A Michigan teenager who tricked her parents into getting her a passport and flew to the Middle East to meet someone she met through her MySpace.com page is back at home, with her misadventure stirring renewed debate about the safety of social networking sites that target a young audience.
Katherine Lester, who will turn 17 later this month, was detained in Amman, Jordan as she attempted to make her way to meet a Palestinian man she met through MySpace.com.
The high-profile incident, along with numerous others linked to MySpace in recent days — including bomb threats that closed schools in both Oregon and suburban Chicago — are renewing debate about whether the sites are appropriate for the young users who make up the bulk of their membership. The debate comes as more major advertisers are moving to embrace the social networking trend, recognizing a rare opportunity to tap into a much sought-after demographic.
For its part, MySpace.com said the incident involving Lester underscores the need for parents to monitor their children’s online movements.
“At MySpace, we take seriously our responsibility to provide a safe and well-lit community for all our members,” Chief Security Officer Hemanshu Nigam said in a statement. “The Internet is a powerful tool for connecting people with one another and, at the same time, parents are learning that they must teach their teens how to be safe and smart online.”
He added that “every page of our site provides a direct link to safety tips and we offer special safety features for our younger members.” The site recently added links to The National Center for Missing and Exploited Children as well.
Defenders of MySpace note that thousands of cases of adults luring teens take place online and most do not involve the site or other social-networking destinations. Detractors say the nature of the site — which invites users to post personal details and photographs — makes it a logical landing point for those with ill intent.
MySpace, which is now owned by the online arm of Rupert Murdoch’s interactive online division, also notes that its membership has grown well beyond the teenage demographic that draws the most attention. According to figures from comScore Networks, 22 million adults aged 35 and older use MySpace on a regular basis and some 60 percent of unique monthly visitors are over the age of 25.
Whatever the demographics, MySpace boasts a massive audience base and may challenge traditional portals for users. That might not translate directly to advertising revenue, however, in part because of the type of use and content that MySpace boasts. Even when all those involved are adults, MySpace pages often contain graphic images and boisterous banter.
JupiterResearch analyst David Card said a “distinct group” of the advertisers he has spoken with say they are “extremely uncomfortable about advertising around the kind of content and activities that go on around MySpace.”
“I don’t think they’ve proven the revenue models yet,” he added.
MySpace has gained huge visibility since Murdoch purchased it last year, Outsell Vice President Chuck Richard said. Advertisers are torn about how to use social networks, since they offer a chance to tap into a medium where a marketing message can be passed along virally to a key consumer niche but also the obvious drawbacks, he added.
“There’s a lot of very careful analysis being done on that question” of whether to advertise on the sites, Richard told the E-Commerce Times.

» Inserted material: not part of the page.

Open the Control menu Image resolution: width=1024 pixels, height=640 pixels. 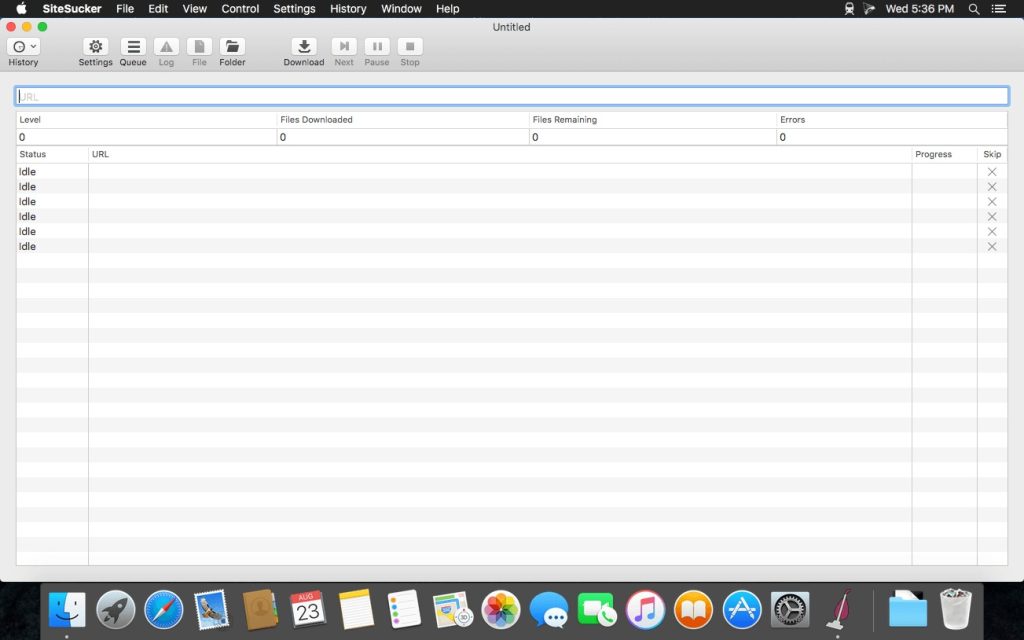[240, 9]
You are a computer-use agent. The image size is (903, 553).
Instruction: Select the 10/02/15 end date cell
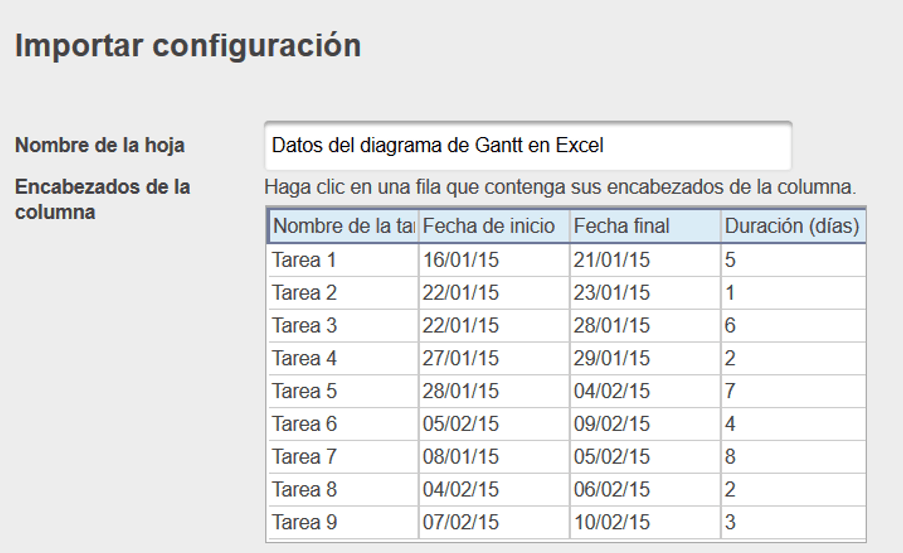click(x=643, y=523)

Help or Hindrance for Job Seekers?
Even as the Lester drama was unfolding, MySpace was announcing plans to link with online job search engine Simply Hired to create a careers area on the MySpace site.
Shawn Gold, senior vice president of marketing at MySpace, said the job feature “seamlessly integrates our members’ online and offline lifestyles” and is a recognition that “work is an important part of how people define themselves.”
However, John A. Challenger, the CEO of global outplacement consultancy Challenger, Gray & Christmas, told the E-Commerce Times that mixing the world of blogs and social networking with work may not be a wise idea for everyone.
“People should be encouraged to explore the possibilities of social technology, but one has to realize that to land a position, a job seeker needs to create the profile of a competent, reliable candidate who will best serve the employer,” Challenger said. “Job seekers have to remember the Internet is for all eyes. Anything they create online can come back to haunt them.”